OK, am fighting the good fight…
Have a local Blynk Server set up, a basic ‘button’ app intended to flash an LED on an Arduino Mega (pin 50) - this is another question…
I’ve also gotten the sample LED_Blynk to compile nicely with library references to Ethernet2 - needed, as we are using the W5500 ethernet shield.
machines on our 192.168.42.0 subnet see the Blynk server (10.0.0.102) just fine; Admin interface, pings, etc. working, as is the iPhone App connection.

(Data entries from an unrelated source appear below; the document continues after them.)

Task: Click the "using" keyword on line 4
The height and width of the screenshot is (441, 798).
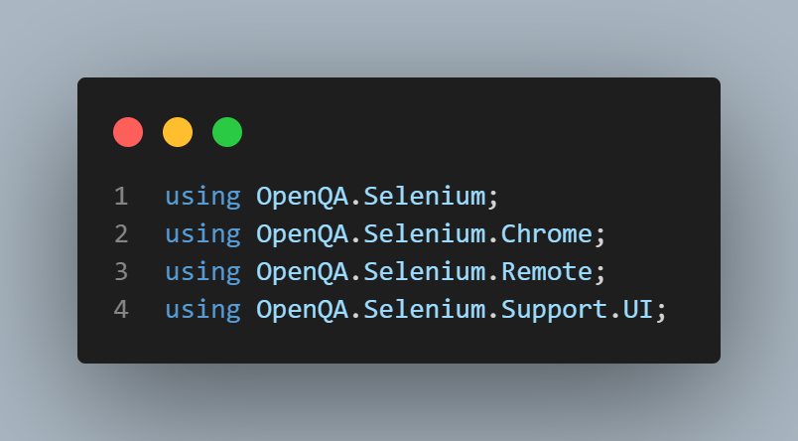Action: click(202, 309)
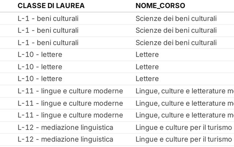Select the third "L-1 - beni culturali" cell
Image resolution: width=234 pixels, height=147 pixels.
[x=48, y=43]
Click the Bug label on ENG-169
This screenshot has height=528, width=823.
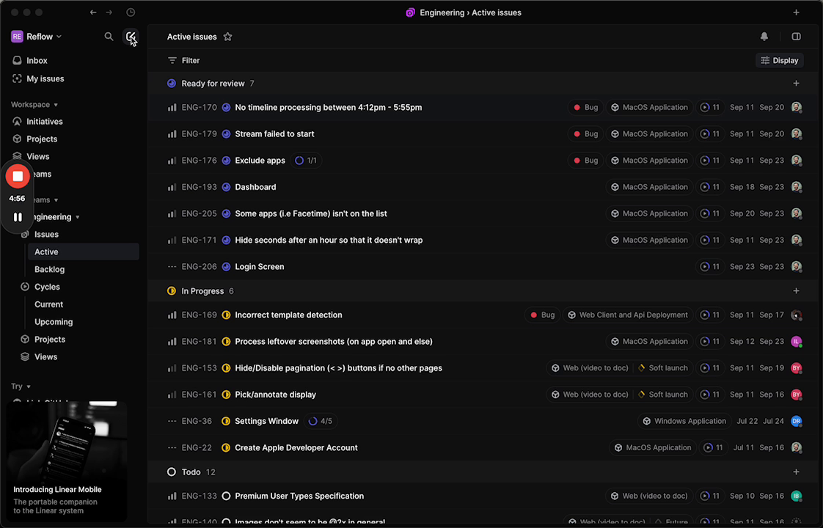tap(542, 315)
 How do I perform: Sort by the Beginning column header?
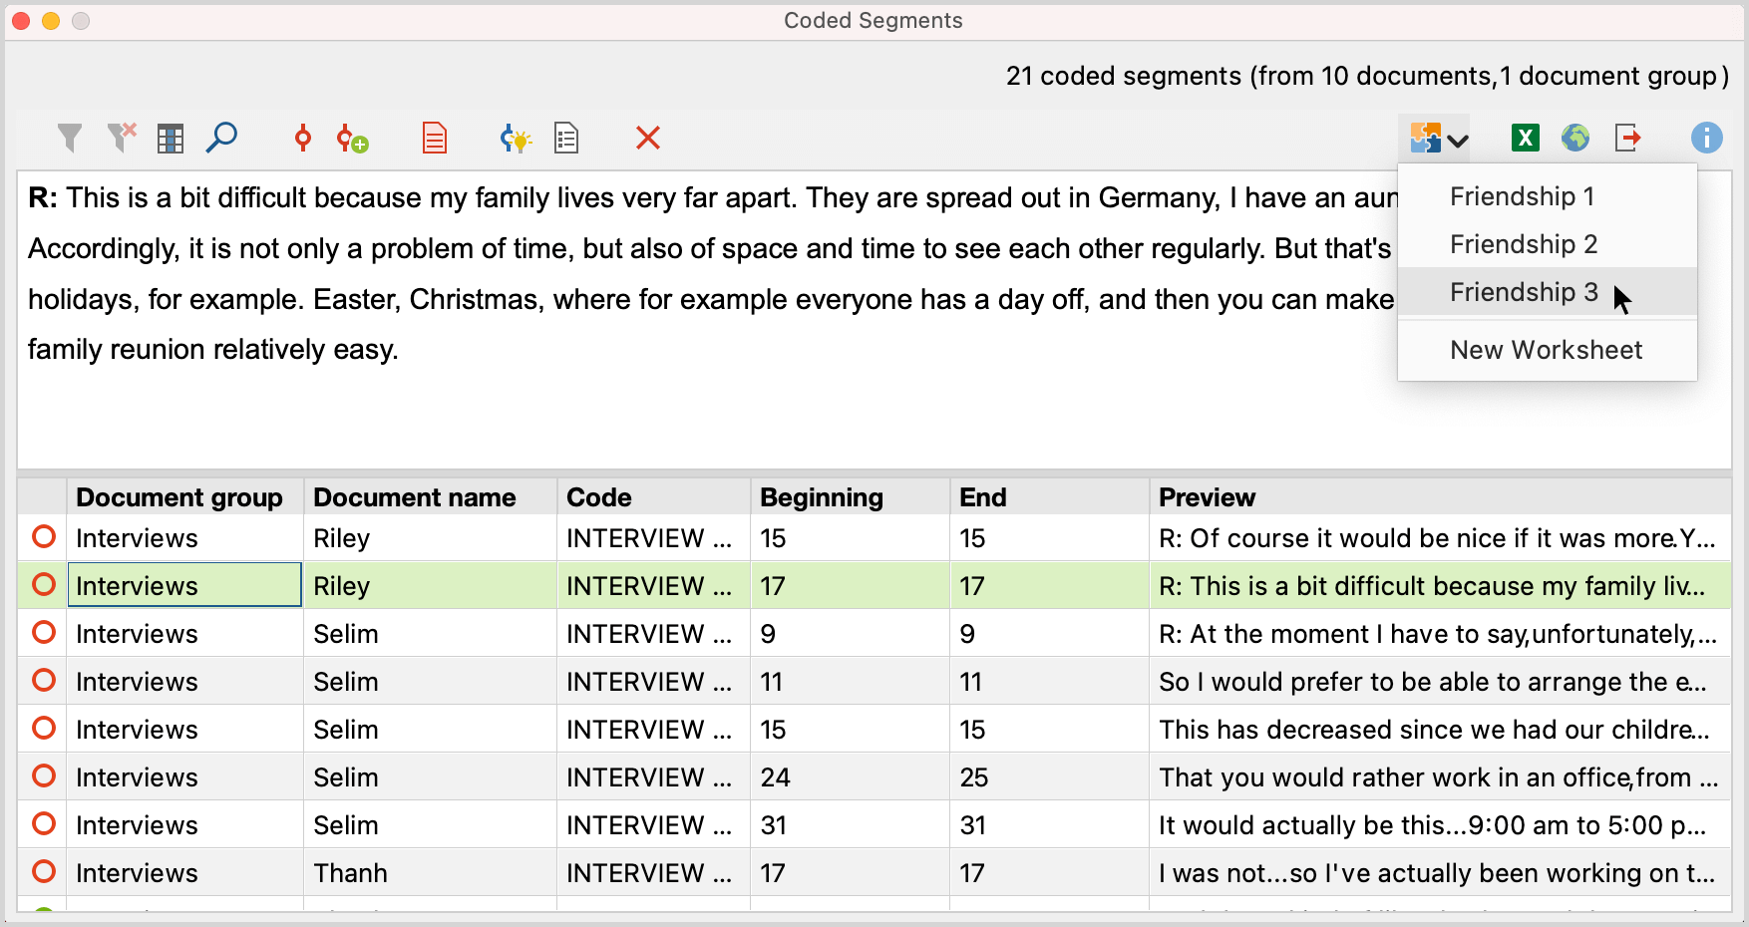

So, am trying to connect the Arduino-with-LED on this subnet, using something like this (I see that dns is already declared, so have renamed it:
Below is my slightly-modified LED_Blink sketch:
// LOU: This is the problem. dns is already declared in the ethernet library.
byte mac = {
0xDE, 0xAD, 0xBE, 0xEF, 0xFE, 0xED
};
// LOU MOD: for local network:
IPAddress ip(192, 168, 42, 77);
byte dnsServer = { 192, 168, 42, 1 };
byte gateway = { 192, 168, 42, 1 };
byte subnet = { 255, 255, 255, 0 };
WidgetLED led1(V50);
SimpleTimer timer;
void setup()
{
Serial.begin(9600); // See the connection status in Serial Monitor
Ethernet.begin(mac, ip, dnsServer, gateway, subnet);// LOU NOTE: Blynk ‘vanilla’ apparently presumes DHCP connection
// Blynk.begin(auth); // Here your Arduino connects to the Blynk Cloud.
// LOU NOTE: try this for local server auth
Blynk.begin(auth, IPAddress(10,0,0,102), 8443);
Only evidence of networking is ‘DHCP failed!’ How to explicitly use a ‘hard’ IP address?
Problem: I see no evidence in Blynk server log that the Arduino is even attempting a connection. I must believe my network setup is incorrect. Help!
Follow on: is my declaration of Pin 50 on the Arduino Mega as simple as above?